言葉の力で世界の見方を変える、「批評」の研究

文学と批評
文学研究においては、作品や作家だけでなく、それらに対する「批評」も重要な研究対象です。「批評」の読み方は様々ですが、「何かについて、科学的な言葉と日常的な言葉を混ぜて語っている」という点に注目してみると、興味深い問題が見えてきます。例えば戦前の「プロレタリア文学」というジャンルの作品の多くには、マルクス主義の影響が色濃く見られます。当時、マルクス主義は「科学」としてとらえられており、それを理解するには学問的な言葉を学ぶ必要がありました。批評家たちはそうした難しい言葉と日常的な言葉を混ぜ合わせて文学を語ることで、思想や社会、人間についての言説を広める役割を果たしたのです。
推し活と批評
かつての日本では、文芸批評家はオピニオンリーダーであり、一部の若者にとっての憧れの対象でもありました。メディアが多様化し、新聞や雑誌などの媒体をめぐる環境が大きく変わった現在では、文学や批評のあり方や影響力も変化しています。他方で、社会現象や創作物について熱心に語る営みは、今も変わらず色々なかたちでメディアのなかに見ることができます。

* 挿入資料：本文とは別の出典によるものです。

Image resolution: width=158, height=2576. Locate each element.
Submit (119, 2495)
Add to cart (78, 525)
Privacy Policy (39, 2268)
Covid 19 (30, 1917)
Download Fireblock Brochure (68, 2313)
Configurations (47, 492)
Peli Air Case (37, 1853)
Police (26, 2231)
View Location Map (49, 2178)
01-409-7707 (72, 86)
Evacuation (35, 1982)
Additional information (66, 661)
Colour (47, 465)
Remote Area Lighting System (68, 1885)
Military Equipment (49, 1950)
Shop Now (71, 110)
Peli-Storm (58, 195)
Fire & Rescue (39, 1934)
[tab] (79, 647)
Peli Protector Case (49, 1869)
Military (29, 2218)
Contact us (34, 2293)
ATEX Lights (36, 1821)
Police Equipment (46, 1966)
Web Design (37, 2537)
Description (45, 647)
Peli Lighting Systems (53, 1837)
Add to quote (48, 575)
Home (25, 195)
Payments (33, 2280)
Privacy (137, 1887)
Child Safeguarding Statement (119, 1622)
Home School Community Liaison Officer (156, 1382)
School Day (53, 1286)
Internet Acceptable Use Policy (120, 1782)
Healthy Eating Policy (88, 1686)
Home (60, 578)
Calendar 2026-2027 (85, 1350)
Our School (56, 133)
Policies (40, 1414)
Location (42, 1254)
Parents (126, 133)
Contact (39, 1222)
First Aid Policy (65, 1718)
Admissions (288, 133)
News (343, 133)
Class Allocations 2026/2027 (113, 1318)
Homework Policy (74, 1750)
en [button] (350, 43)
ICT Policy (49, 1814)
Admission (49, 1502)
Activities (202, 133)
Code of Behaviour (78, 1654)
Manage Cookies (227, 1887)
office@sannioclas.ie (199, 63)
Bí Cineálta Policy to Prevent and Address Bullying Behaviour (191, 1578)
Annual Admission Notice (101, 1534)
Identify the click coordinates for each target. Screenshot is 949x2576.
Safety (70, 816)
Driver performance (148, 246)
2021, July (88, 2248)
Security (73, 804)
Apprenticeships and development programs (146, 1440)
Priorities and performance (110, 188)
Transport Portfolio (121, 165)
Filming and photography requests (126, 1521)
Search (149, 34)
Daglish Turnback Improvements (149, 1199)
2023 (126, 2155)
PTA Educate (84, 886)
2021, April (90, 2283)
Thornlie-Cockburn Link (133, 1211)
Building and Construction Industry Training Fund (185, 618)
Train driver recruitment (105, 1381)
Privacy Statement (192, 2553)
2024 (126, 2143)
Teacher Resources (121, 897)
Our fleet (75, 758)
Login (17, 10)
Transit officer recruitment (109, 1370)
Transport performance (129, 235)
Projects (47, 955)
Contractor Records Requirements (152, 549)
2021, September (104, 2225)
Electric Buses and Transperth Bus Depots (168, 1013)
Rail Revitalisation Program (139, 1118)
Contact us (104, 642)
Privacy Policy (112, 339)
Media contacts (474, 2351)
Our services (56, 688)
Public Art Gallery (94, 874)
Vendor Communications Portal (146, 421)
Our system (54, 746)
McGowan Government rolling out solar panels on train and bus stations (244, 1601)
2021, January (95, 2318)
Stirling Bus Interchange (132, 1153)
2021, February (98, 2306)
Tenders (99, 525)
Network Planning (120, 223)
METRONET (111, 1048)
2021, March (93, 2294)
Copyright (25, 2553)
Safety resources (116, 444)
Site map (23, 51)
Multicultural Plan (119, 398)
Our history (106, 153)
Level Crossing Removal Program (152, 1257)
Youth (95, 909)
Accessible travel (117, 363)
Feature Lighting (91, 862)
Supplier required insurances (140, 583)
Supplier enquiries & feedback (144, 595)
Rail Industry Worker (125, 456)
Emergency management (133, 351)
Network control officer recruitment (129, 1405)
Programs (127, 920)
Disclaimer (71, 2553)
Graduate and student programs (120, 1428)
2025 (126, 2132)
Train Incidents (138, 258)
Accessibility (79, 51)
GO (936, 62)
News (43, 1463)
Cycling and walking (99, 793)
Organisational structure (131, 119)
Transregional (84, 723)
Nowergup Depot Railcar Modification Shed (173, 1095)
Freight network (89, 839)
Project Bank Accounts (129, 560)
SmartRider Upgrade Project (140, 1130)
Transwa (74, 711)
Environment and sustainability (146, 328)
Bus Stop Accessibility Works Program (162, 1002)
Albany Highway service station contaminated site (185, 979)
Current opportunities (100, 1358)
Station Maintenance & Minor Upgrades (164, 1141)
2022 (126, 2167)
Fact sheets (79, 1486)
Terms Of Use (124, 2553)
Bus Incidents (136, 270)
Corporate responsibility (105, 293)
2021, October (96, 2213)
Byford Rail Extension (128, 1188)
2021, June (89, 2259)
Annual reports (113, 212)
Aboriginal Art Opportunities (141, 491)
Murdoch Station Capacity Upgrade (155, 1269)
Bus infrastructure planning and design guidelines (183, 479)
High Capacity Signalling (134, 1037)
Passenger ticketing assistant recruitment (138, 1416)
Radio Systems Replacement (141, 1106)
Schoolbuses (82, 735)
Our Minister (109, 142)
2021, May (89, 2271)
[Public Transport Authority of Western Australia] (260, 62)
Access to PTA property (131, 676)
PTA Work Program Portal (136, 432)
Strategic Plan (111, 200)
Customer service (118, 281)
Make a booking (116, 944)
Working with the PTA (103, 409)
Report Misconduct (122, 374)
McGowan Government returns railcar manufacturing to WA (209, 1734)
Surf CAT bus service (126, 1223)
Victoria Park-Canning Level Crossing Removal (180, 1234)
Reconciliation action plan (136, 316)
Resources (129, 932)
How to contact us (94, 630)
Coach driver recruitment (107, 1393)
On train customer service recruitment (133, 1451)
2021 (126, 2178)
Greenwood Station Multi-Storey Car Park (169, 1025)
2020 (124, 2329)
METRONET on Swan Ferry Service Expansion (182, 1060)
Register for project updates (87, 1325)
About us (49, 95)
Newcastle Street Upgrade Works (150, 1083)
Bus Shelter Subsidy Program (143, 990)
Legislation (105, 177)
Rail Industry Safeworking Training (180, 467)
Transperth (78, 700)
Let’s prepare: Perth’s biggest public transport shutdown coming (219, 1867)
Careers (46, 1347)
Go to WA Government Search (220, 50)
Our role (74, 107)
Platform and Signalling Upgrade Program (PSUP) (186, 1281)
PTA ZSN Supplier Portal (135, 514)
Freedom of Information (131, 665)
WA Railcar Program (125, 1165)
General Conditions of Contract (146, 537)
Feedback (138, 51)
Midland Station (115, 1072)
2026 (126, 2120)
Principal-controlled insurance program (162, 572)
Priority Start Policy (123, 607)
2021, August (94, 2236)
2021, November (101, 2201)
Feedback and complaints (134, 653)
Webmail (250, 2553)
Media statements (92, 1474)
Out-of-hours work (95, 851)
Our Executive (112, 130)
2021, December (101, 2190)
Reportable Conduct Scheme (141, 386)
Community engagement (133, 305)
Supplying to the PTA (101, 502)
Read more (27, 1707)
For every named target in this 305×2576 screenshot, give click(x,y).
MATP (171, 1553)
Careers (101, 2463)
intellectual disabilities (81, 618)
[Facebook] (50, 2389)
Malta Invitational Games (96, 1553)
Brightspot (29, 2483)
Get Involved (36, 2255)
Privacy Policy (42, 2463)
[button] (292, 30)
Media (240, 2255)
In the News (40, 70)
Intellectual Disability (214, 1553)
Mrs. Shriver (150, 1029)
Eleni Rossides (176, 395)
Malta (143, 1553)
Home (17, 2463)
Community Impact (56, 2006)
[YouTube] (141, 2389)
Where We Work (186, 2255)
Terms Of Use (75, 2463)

例えばインターネットにはマンガやアニメを対象として「推し」について書かれた言葉がたくさん存在していますが、こうした文章もまた、コンテンツについて語られた言葉の蓄積という点においては文芸批評と共通しているといえます。
言葉の歴史に注目する
戦前・戦後の文化運動に関わった批評家は、当時の社会について考えるにあたって、「資本主義」や「民主主義」といったキーワードを用いていました。これらの言葉は、今日においても現代社会を論じる際に使われているものです。言葉の歴史に注目してみると、過去と現在のつながりが見えてきます。言葉の力によって世界の見方を変えようとした批評家たちの言葉を読み直すことは、今の私たちについて考えることにも結びついているのです。